Unequal Protection From Risk
How Corporations Became 'People' - and How You Can Fight Back
Back in 2002, when I wrote the first edition of this book, most Americans thought the Boston Tea Party was a revolt against “excess taxes” and that “corporate personhood” was something the Supreme Court conferred on companies back in 1886. This book blew up both myths, pointing out that the Boston Tea Party was a revolt against the British government giving the East India Company the largest corporate tax cut in history (so they could unfairly compete with small colonial tea merchants) — basically a revolt against the Wal-Mart-ization of the colonies — and that the Supreme Court did not rule that corporations are persons and thus entitled to rights under the Bill of Rights in 1886 (it was a corrupt scam by a bribed SCOTUS justice and Court Clerk). In the 20 years since Unequal Protection first came out, this “new” knowledge is now widespread. With permission from the publisher, Berrett-Koehler, I’ll be sharing most of the book (the most recent updated edition) with you, one chapter at a time (and not always in order), over the next dozen or so Sundays. If you find it useful, forward or use parts of it in normal “fair use” fashion with my enthusiastic assent.
When corporations gained the protections that had been written for persons in the United States, a substantial shift began in who bears what risk, resulting in an imbalance that now affects virtually all parts of the world. Most companies handle risk responsibly, but many corporations are legally allowed to avoid responsibility in ways that would never be permitted for an individual.
Risk is a matter of who suffers when something goes wrong. Corporations and their shareholders may risk loss of income or even loss of their investment, but that pales in comparison with the risks that humans share as a result of a corporate activity—such as degradation of the environment, higher rates of cancer and other diseases, job-related disfigurement or death, community and family breakdown after a factory is closed and jobs are shipped overseas, and even a life with no income or health insurance if we choose not to affiliate with a corporation.
Large companies rarely risk anything nearly that serious. They rarely undergo corporate death (charter revocation) or disfigurement. The burden of risk is unequal, and one source of this inequality is the changes in laws and regulations that happened after companies gained access to the law-making process when they were declared to share the same rights as persons.
The Nature of Risk
Risk means different things to different people, and it has meaning only in context. Sometimes creating a risk to humans—manufacturing cancer-causing chemicals or designing risky gas tanks—is a source of profit to a company. If regulations are imposed or scandals erupt from human deaths, our current system of accounting and measuring risk does not allow us to factor in the value of human life or the loss of quality of life from pollution or other consequences of corporate activity.
We have strayed far indeed from America’s founding laws in the 1700s, under which corporate behavior was suspect and tightly controlled, and the 1800s, when states exercised control of corporate behavior and could revoke a corporation’s “driver’s license” if it harmed people.
In a classic Darwinian sense, corporations have learned how to manage risks by anticipating them and doing what they can to eliminate them. There’s nothing inherently wrong with that, per se, but as William Jennings Bryan said at the 1912 Ohio Constitutional Convention, when one group is vastly larger than another so it has far more ability to bend events in its favor, the result is unfair and unequal.
Unequal Accountability
Humans are responsible for the effects of their actions. If they violate laws, they can be fined or imprisoned; if they violate the rights of another person, they can be sued. They can even be sued or prosecuted for failing to anticipate the effects of their actions. Companies too can be sued (though big corporations are rarely if ever driven out of business that way). But one group bears no responsibility whatsoever for the effects of its actions: investors have no liability for the actions they enable through their investments.

Required action 1 :: According to the excerpt on corporate risk, what did the Boston Tea Party revolt against?
Required action 2 :: Continue the excerpt on corporate risk from its final sentence, keeping its subject and tone.
The records have nothing to do with the excerpt on corporate risk.

Given information ::
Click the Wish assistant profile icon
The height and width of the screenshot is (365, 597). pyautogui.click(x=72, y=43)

--

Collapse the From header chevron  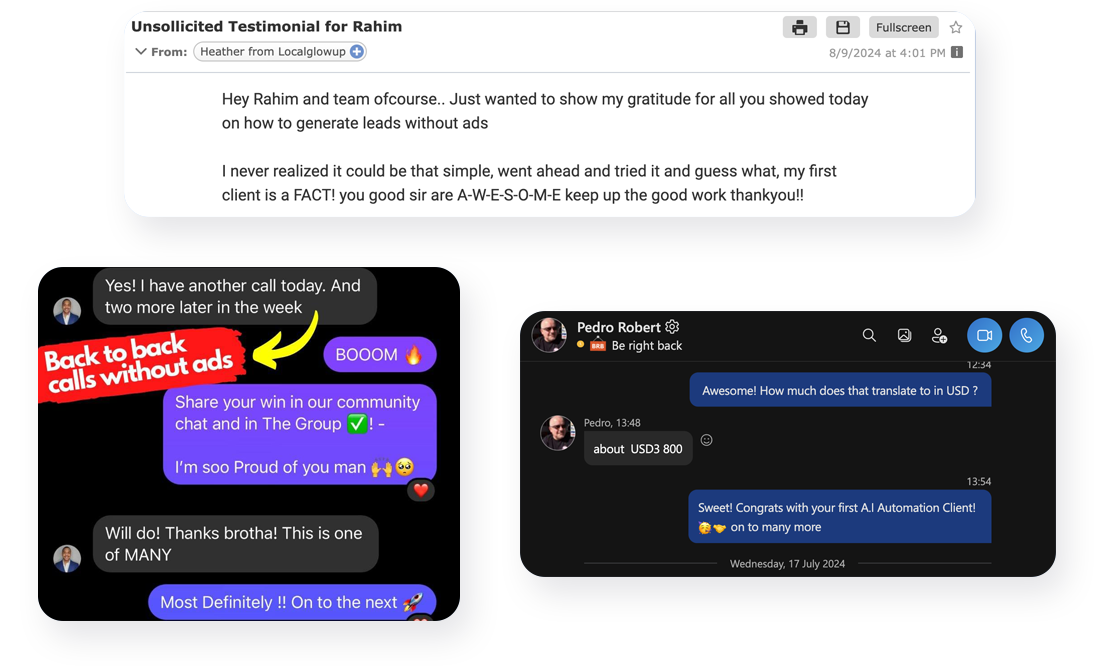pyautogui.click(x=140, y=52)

* * *

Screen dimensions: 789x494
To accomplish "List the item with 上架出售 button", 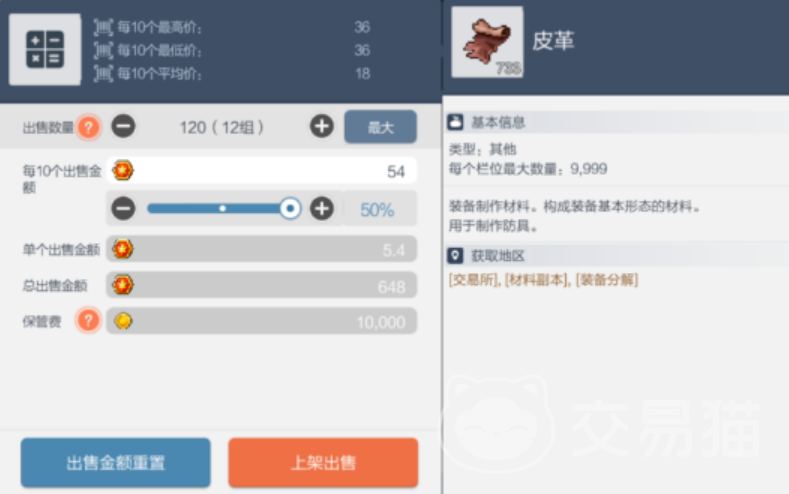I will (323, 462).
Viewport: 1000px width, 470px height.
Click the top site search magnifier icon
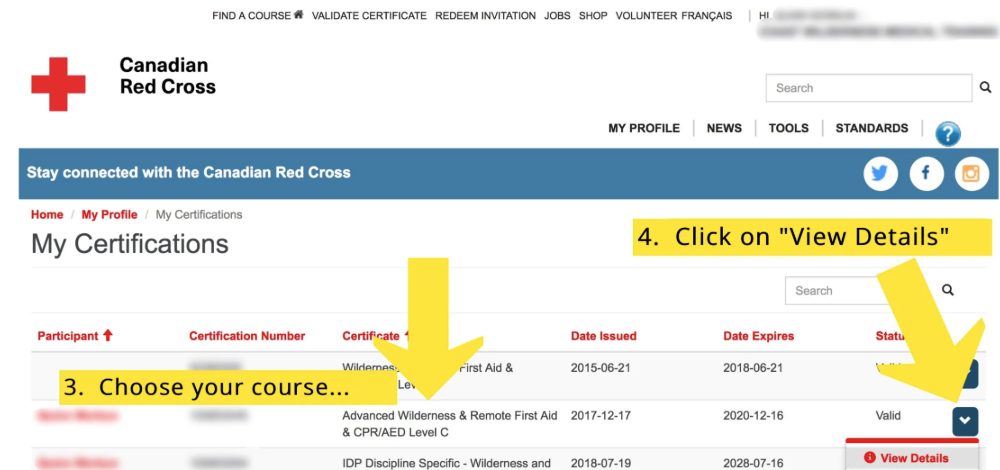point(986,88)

Written response 1 :: It was a revolt against the British government giving the East India Company the largest corporate tax cut in history.

Written response 2 ::
Of course, few investors, if any, mean any harm when they invest. When the United States was founded, the concept of limiting the financial liability of corporate stockholders was defined by the states in which the corporations were chartered. So too was liability for the behavior of the corporation, or of the people making decisions for the corporation. As the Supreme Court said, “The individual liability of stockholders in a corporation is always a creature of statute. It does not exist at common law.”1
It wasn’t until 1811 that New York was the first state to pass a law that put a barrier (sometimes called the corporate veil) between the behavior of corporations and the responsibilities for that behavior that may otherwise have fallen to the corporation’s stockholders.2 During the chartermongering period of the late 1800s, this became more common, although many states still reserved the right to hold stockholders, officers, directors, or managers responsible for the behaviors and the impacts of the corporations that they owned or controlled.
Different states have different laws about what corporations must and must not do to continue to exist in their states. To remedy this situation, the American Bar Association, Section of Business Law, Committee on Corporate Laws, has proposed a new set of state laws regulating corporations, called the Model Business Corporation Act (MBCA). Today seven states have laws based on the 1969 version of this, and variations on the updated version had been adopted by an additional twenty-four states as of 2009.
This proposal gives corporate shareholders no responsibility whatsoever for the acts or debts of the corporation that they own. They can invest without legal risk, only financial risk. They might lose the money itself, but if their money is used to commit crimes or to support business decisions that knowingly lead to deaths, the shareholders are considered to have nothing to do with it legally. Some question the logic of a doctrine that somebody who funds an operation should be allowed to share in its profits if it succeeds but have no responsibility for what it does or whether it harms others while getting those profits.
Under this setup it’s little wonder that shareholders rarely tell executives to behave themselves. In contrast, if shareholders carried even a small liability for the consequences of what they sponsor, it stands to reason that in their hiring and firing decisions the shareholders and the board members might take into account the ethics and the legal tendencies of the executives. But Section 6.22 of the MBCA concerns shareholder liability and explicitly says, “(b) Unless otherwise provided in the articles of incorporation, a shareholder of a corporation is not personally liable for the acts or debts of the corporation except that he may become personally liable by reason of his own acts or conduct.”3
Where Does This Immunity Come From?
Interestingly, not all states have adopted these laws. And the Constitution does not limit shareholder liability for debt, crimes, or other acts of corporations.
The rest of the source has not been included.